** Start **

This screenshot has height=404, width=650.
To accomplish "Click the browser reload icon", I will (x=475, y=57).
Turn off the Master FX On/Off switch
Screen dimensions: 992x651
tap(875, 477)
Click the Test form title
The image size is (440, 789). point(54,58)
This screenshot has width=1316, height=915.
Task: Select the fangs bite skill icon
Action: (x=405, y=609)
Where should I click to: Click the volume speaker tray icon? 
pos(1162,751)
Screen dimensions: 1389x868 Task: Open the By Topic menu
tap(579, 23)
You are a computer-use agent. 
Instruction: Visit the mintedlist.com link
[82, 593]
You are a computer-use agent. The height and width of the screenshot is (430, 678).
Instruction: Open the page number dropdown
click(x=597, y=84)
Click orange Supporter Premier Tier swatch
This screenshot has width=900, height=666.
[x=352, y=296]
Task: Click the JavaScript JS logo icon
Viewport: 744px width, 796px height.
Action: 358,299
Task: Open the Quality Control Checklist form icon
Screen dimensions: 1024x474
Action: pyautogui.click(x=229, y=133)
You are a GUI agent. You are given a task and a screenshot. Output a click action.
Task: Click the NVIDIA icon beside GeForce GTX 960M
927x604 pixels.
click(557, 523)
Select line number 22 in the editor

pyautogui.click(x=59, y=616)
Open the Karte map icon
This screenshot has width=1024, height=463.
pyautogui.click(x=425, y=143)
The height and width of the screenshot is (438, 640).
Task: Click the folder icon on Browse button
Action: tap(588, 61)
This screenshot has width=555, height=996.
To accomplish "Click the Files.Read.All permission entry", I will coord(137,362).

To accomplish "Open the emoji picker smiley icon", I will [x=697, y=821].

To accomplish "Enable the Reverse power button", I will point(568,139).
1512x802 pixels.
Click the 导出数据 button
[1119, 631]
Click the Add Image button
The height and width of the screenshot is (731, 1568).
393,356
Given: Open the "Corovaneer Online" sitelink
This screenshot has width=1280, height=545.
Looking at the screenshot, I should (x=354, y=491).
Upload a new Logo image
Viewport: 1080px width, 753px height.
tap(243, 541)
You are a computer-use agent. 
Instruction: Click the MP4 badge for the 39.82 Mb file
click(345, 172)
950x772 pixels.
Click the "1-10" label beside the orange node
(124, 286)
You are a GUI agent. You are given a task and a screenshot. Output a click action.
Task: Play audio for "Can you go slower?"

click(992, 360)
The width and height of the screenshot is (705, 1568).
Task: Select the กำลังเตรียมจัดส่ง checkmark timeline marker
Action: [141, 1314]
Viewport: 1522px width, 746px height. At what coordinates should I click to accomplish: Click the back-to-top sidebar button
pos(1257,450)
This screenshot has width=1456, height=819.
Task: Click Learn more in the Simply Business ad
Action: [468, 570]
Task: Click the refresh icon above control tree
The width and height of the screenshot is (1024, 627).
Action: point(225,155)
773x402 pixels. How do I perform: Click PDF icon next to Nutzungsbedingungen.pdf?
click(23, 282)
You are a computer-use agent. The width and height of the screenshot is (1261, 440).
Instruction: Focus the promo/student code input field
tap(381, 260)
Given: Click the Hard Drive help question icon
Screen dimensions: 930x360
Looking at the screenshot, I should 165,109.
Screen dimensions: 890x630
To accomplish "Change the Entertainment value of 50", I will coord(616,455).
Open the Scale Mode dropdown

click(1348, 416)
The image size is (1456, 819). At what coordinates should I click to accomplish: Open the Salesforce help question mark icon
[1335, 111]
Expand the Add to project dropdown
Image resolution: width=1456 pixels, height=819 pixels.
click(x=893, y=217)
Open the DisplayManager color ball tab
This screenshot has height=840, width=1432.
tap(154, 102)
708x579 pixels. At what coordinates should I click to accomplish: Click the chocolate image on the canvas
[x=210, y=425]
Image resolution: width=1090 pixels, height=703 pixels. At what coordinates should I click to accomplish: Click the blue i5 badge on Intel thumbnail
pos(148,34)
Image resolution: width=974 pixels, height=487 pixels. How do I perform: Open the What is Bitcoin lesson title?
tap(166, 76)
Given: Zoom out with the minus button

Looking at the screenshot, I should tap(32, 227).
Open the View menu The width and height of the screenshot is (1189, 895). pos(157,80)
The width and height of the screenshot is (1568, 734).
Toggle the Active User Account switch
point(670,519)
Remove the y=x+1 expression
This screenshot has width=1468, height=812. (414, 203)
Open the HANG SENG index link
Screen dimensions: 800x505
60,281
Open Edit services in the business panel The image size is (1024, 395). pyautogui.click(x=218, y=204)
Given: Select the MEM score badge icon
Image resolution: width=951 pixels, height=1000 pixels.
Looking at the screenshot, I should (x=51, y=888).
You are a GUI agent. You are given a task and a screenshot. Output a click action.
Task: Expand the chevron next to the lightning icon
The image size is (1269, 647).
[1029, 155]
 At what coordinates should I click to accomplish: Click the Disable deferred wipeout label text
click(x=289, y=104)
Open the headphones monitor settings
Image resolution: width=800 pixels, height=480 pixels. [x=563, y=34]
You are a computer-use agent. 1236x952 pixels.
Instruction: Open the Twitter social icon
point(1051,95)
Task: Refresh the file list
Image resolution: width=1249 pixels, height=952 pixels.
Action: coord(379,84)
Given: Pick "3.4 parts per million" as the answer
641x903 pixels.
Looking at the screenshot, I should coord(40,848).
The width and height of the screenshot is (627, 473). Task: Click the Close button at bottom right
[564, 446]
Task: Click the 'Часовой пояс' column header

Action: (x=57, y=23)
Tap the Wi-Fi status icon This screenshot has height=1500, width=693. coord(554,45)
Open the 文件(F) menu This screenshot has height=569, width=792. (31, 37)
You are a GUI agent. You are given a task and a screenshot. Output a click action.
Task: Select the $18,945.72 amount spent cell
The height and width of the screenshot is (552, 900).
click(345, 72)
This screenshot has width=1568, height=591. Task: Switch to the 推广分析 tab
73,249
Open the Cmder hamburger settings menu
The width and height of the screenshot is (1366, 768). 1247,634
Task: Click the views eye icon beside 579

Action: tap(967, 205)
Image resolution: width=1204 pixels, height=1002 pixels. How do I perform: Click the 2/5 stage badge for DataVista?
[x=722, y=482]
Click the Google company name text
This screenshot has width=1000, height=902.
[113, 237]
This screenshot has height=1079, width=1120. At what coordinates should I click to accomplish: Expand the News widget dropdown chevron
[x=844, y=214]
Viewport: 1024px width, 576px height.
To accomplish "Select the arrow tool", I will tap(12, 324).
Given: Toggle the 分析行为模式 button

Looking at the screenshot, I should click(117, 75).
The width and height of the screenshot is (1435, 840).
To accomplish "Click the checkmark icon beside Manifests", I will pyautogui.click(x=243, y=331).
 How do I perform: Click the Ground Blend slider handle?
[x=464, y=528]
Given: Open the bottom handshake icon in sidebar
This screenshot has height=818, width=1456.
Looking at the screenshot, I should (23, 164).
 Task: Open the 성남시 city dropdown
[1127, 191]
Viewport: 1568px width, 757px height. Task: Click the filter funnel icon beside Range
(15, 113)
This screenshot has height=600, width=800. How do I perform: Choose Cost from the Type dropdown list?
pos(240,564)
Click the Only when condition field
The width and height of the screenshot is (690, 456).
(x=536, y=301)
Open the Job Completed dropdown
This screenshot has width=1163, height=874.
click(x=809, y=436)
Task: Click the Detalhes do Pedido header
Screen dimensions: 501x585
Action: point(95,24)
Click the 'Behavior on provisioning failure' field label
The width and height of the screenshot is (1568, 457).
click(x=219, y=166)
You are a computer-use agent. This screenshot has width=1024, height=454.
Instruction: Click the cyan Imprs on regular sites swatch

** End **

▶ [EXERCISE REQUIREMENTS]
Copy the records word for word, starting at the line that contains "Open the View" and ending at the line that contains "click(x=289, y=104)".

▶ [CORRECT RESPONSE]
Open the View menu The width and height of the screenshot is (1189, 895). pos(157,80)
The width and height of the screenshot is (1568, 734).
Toggle the Active User Account switch
point(670,519)
Remove the y=x+1 expression
This screenshot has width=1468, height=812. (414, 203)
Open the HANG SENG index link
Screen dimensions: 800x505
60,281
Open Edit services in the business panel The image size is (1024, 395). pyautogui.click(x=218, y=204)
Given: Select the MEM score badge icon
Image resolution: width=951 pixels, height=1000 pixels.
Looking at the screenshot, I should (x=51, y=888).
You are a GUI agent. You are given a task and a screenshot. Output a click action.
Task: Expand the chevron next to the lightning icon
The image size is (1269, 647).
[1029, 155]
 At what coordinates should I click to accomplish: Click the Disable deferred wipeout label text
click(x=289, y=104)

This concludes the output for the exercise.